The main difference between the two surgeries is that with mastectomy – which removes nearly all the breast tissue – there is no risk for an in-breast recurrence. An in-breast recurrence following lumpectomy can be treated successfully with mastectomy. However, women do not always have a choice about which surgery they will undergo. For example, if a tumor is extremely large or there is extensive calcification in the breast tissue, some patients may require a mastectomy for optimal treatment.
Radiation is usually prescribed after a lumpectomy.
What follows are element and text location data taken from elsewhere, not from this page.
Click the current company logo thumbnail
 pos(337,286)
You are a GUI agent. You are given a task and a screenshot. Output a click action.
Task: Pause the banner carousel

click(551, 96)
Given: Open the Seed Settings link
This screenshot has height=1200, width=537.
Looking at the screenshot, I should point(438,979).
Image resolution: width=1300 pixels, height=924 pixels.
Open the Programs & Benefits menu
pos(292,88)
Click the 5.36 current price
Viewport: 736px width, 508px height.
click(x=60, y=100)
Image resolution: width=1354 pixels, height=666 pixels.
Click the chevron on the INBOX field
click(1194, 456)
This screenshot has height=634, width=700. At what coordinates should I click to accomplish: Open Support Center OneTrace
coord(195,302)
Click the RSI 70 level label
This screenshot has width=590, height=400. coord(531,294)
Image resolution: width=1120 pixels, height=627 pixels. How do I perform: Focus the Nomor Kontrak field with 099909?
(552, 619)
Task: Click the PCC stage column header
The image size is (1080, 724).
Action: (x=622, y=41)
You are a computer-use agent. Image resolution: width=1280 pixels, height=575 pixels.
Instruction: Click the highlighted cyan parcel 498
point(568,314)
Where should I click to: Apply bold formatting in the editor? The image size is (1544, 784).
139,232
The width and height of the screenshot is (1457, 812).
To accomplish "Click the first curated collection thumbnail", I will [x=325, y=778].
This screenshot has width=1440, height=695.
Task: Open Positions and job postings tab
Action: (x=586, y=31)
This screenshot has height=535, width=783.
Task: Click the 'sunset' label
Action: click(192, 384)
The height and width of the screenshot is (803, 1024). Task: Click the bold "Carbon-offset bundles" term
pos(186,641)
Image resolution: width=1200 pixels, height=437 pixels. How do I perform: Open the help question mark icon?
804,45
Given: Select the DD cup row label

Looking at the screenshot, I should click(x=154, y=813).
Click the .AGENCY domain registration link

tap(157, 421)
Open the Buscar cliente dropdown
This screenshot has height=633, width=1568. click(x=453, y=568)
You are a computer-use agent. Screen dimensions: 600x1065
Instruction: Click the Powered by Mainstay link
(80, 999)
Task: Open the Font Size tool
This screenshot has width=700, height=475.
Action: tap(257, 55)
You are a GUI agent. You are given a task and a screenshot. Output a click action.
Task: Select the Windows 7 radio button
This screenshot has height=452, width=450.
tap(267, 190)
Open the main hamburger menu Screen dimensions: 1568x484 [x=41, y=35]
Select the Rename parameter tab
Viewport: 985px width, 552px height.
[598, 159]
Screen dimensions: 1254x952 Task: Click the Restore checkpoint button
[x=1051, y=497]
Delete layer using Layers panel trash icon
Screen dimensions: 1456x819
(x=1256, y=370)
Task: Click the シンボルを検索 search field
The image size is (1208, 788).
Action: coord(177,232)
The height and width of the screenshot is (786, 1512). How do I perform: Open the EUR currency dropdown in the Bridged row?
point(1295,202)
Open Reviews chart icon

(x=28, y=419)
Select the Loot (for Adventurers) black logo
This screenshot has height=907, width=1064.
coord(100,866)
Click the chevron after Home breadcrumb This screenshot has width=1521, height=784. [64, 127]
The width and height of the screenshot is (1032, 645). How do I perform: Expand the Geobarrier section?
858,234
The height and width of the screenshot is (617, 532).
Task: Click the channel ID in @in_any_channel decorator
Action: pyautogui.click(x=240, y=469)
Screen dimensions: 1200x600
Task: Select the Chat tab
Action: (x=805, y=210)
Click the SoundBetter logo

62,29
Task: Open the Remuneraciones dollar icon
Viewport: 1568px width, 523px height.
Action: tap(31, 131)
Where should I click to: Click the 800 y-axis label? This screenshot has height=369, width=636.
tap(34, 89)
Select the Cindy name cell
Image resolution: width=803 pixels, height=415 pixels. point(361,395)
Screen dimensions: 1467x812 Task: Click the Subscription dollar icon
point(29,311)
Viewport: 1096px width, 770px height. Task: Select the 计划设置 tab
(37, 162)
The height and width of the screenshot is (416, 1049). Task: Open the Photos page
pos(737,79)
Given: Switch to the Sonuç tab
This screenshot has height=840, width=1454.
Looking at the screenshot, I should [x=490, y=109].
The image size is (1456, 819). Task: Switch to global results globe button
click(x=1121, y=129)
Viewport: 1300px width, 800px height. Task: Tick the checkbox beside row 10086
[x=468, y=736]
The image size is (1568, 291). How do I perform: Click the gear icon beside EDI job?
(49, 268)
If the tumor is large or the lymph nodes are positive for breast cancer, radiation to the chest wall and lymph node regions may also be prescribed after a mastectomy.
Sometimes radiation is given to women with metastasis of cancer to other parts of the body (for example: bone) in order to shrink the cancer and reduce symptoms.
Mastectomy vs. Lumpectomy
In long periods of follow-up, survival rates are equivalent (no difference in risk of distant metastasis or death) no matter which type of surgery a woman undergoes.
Because of the very high risk for a second (or third) breast cancer diagnosis, some women who are diagnosed with hereditary breast cancer choose bilateral mastectomy (surgical removal of both breasts) rather than lumpectomy and radiation. Studies have shown similar survival rates for women with BRCA mutations who undergo lumpectomy and radiation as compared with women who undergo mastectomy. However, mutation carriers who undergo mastectomy are less likely to develop a second breast cancer since the at-risk breast tissue has been removed.